● REQUIREMENTS:
Rewrite the records below with "image size" renamed to "picture size" everywhere and nothing else changed. Leave the pictures out of your answer.

Pointing records for screenshots and pages
-------------------------
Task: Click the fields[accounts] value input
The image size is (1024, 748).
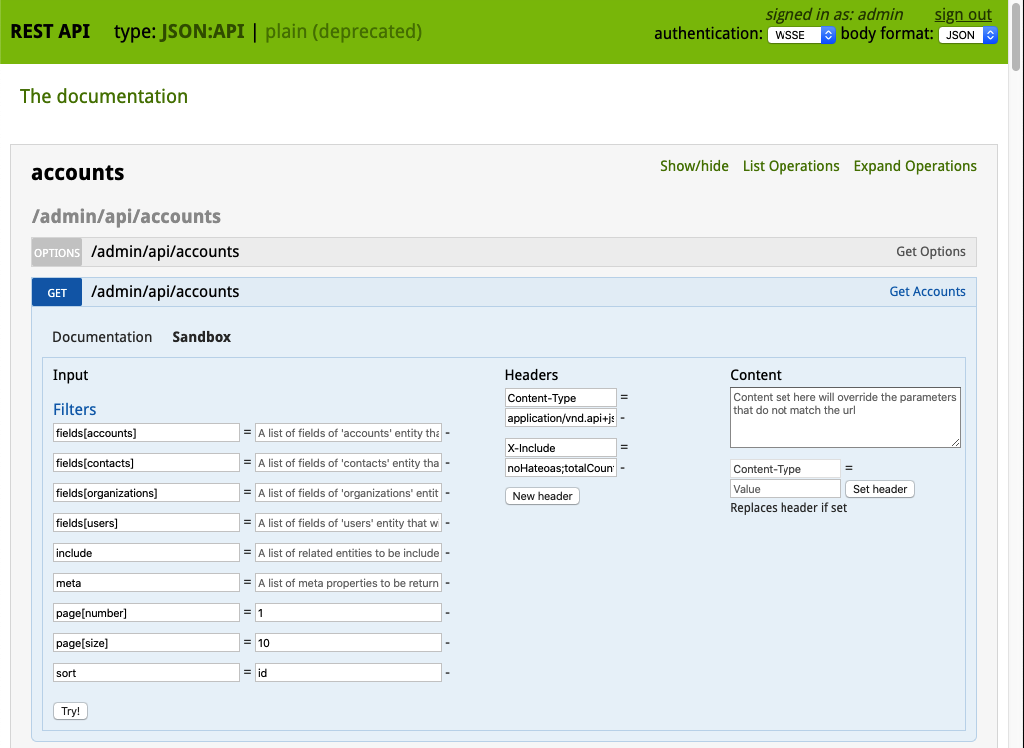Action: click(348, 433)
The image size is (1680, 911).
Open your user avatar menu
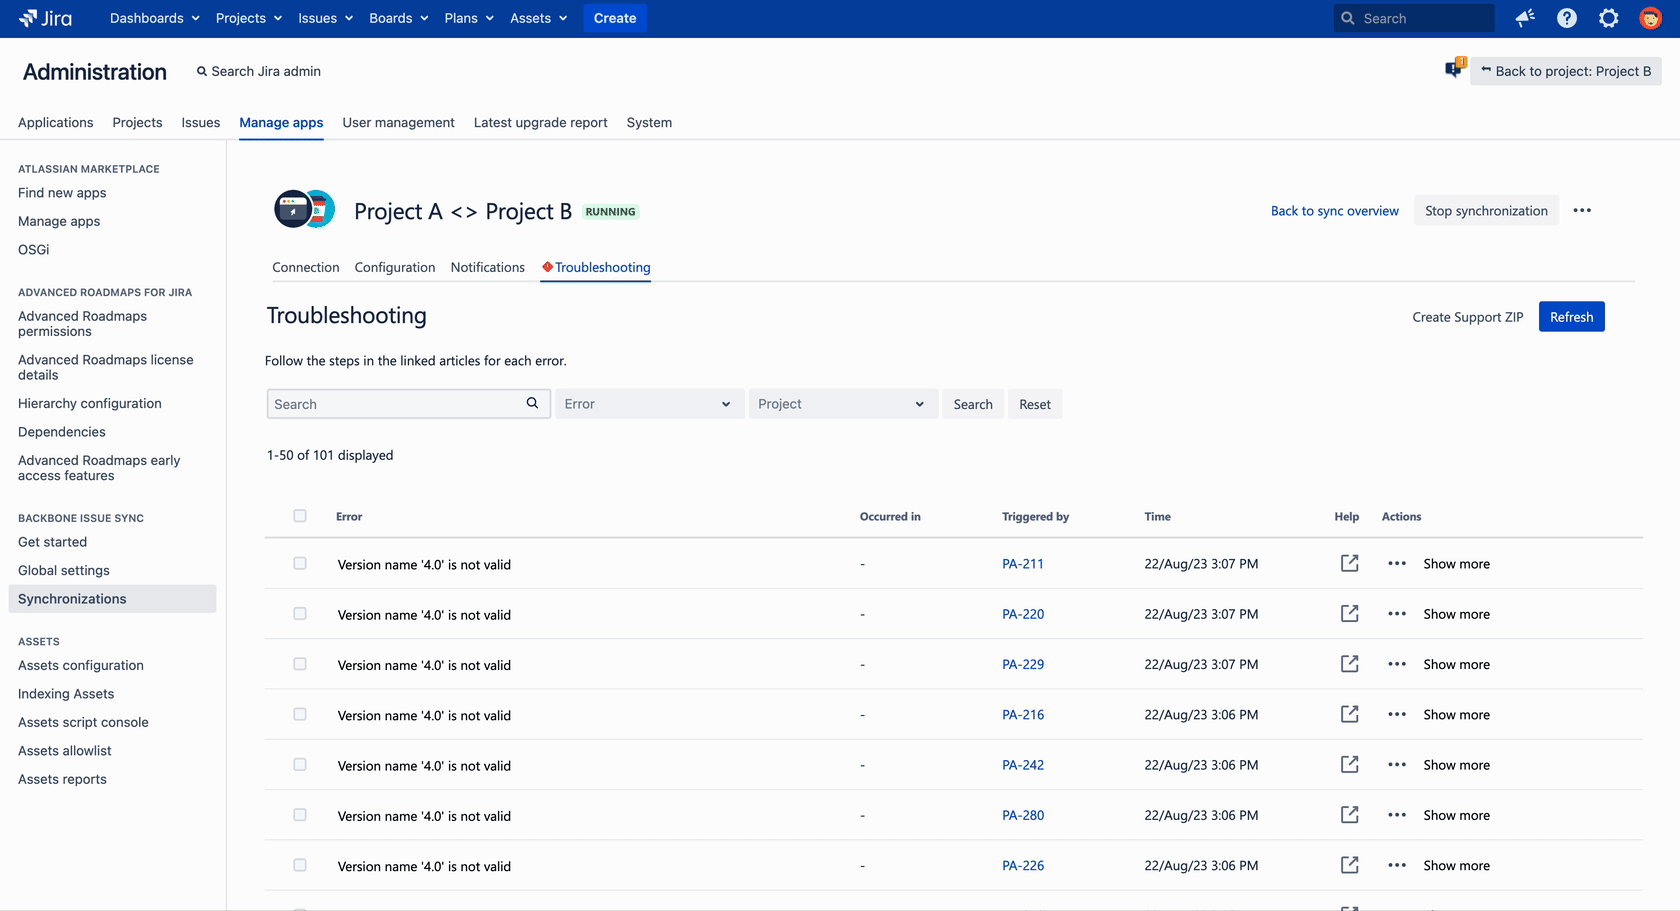[1650, 18]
-------------------------
● OUTPUT OF THE TASK:
Task: Click the fields[accounts] value input
The picture size is (1024, 748).
Action: click(348, 433)
The picture size is (1680, 911).
Open your user avatar menu
[1650, 18]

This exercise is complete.